Model sensitivity across scales: a case study of simulating an offshore low-level jet
Abstract. In this study, a seven-member ensemble of mesoscale-to-microscale simulations with varying sea surface temperature (SST) is conducted for a case in which an offshore low-level jet was observed via floating lidar. The performance of each SST setup in reproducing physical characteristics of the observed low-level jet is compared across the mesoscale and microscale domains. It is shown that the representation of low-level shear, jet nose height, and hub-height wind speed are improved when moving from mesoscale to microscale. Specifically, low-level shear is improved in the microscale by reducing near-surface wind speeds and lowering the jet nose height to be closer to that observed. Counterintuitively, the sensible heat flux on the mesoscale domains is more negative than on the microscale domains, which would indicate a more stable boundary layer with higher shear; however, the low-level shear in the mesoscale is weaker than that of the microscale domains. This indicates over-mixing of the PBL scehme in the mesoscale domains and/or over-prediction of surface drag in the microscale domain.

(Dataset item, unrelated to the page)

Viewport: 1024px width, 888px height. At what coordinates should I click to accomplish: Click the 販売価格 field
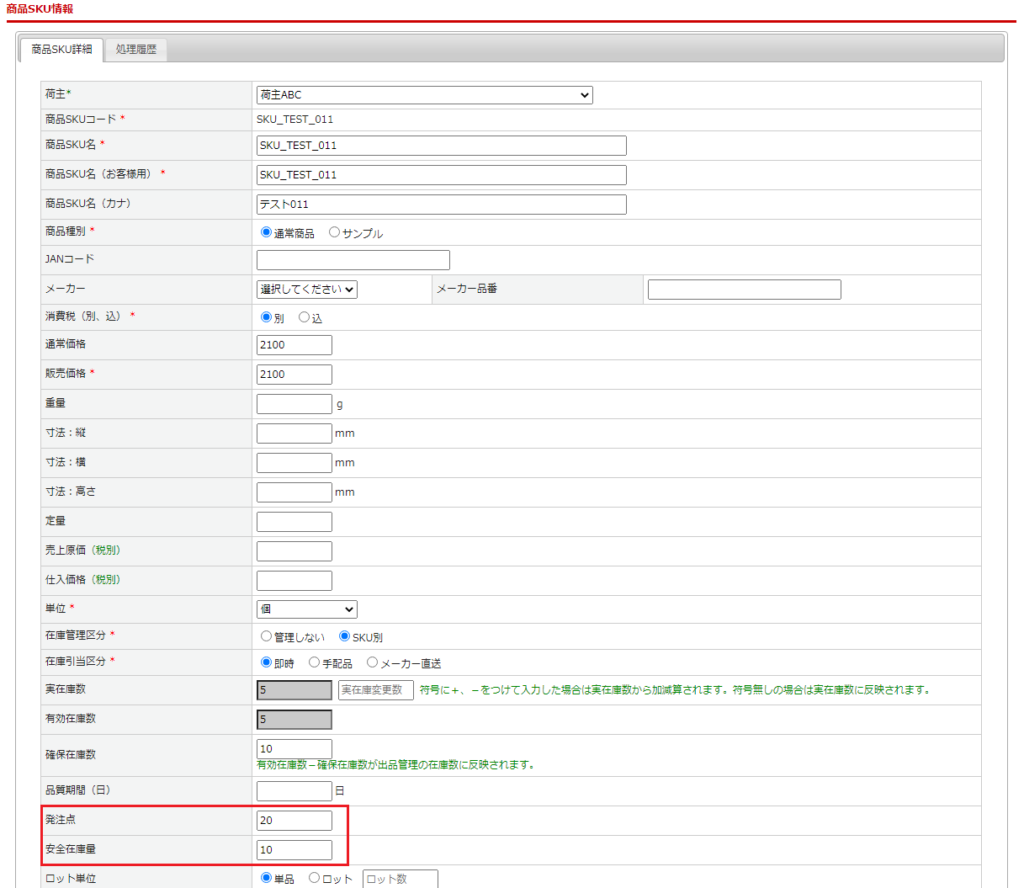294,374
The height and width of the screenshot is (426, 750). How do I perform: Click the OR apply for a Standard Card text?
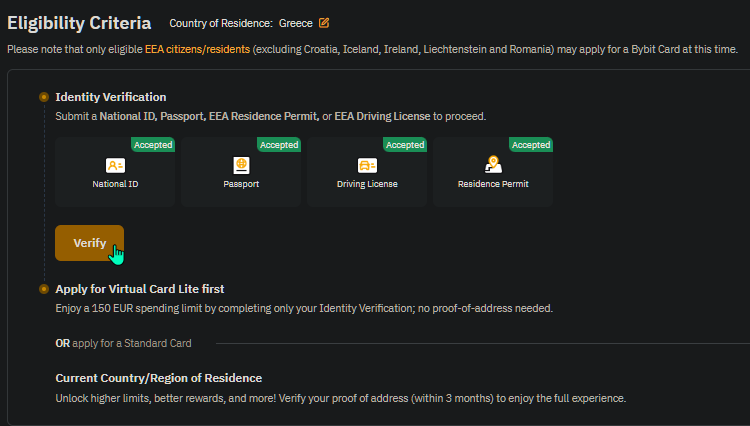[123, 343]
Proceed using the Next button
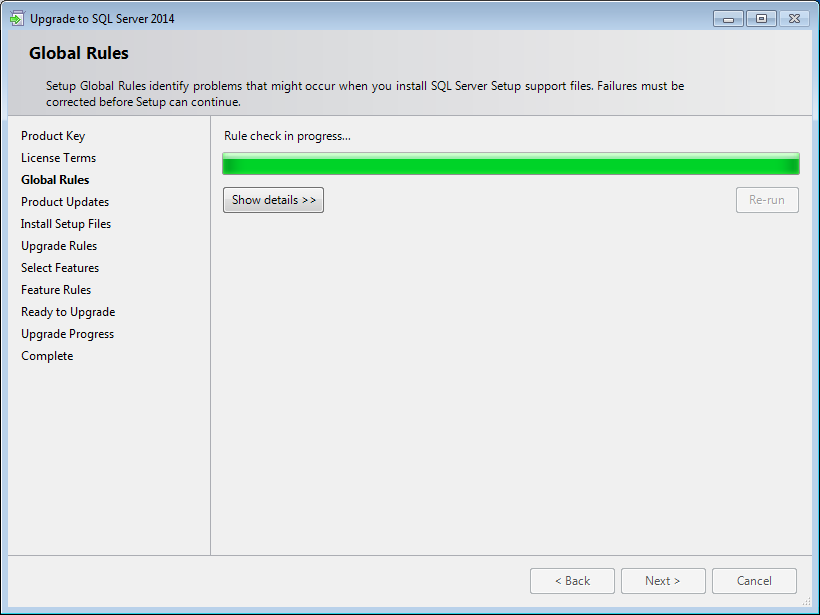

We analyze performance considering a real-world scenario in which the computational burden of running an ensemble of LES limits a study to performing a mesoscale ensemble to select the best model setup that will drive a single LES run. In the context of this study, the best model setup is subjective and weighs model performance in the physical representation of the low-level jet as well as the model surface forcing through the temperature gradient between air and sea. The expectation of this approach is that the best performing setup of the mesoscale simulations will produce the best result for the microscale simulations. It is shown that there are large fundamental changes in the characteristics of the low-level jet as well as in the surface forcing conditions between the mesoscale and microscale domains. This results in a non-linear ranking of performance between the mesoscale domains and the microscale domains. While the best performing mesoscale setup is also deemed to produce the best results on the microscale, the second best performing mesoscale setup produces the worst results on the microscale.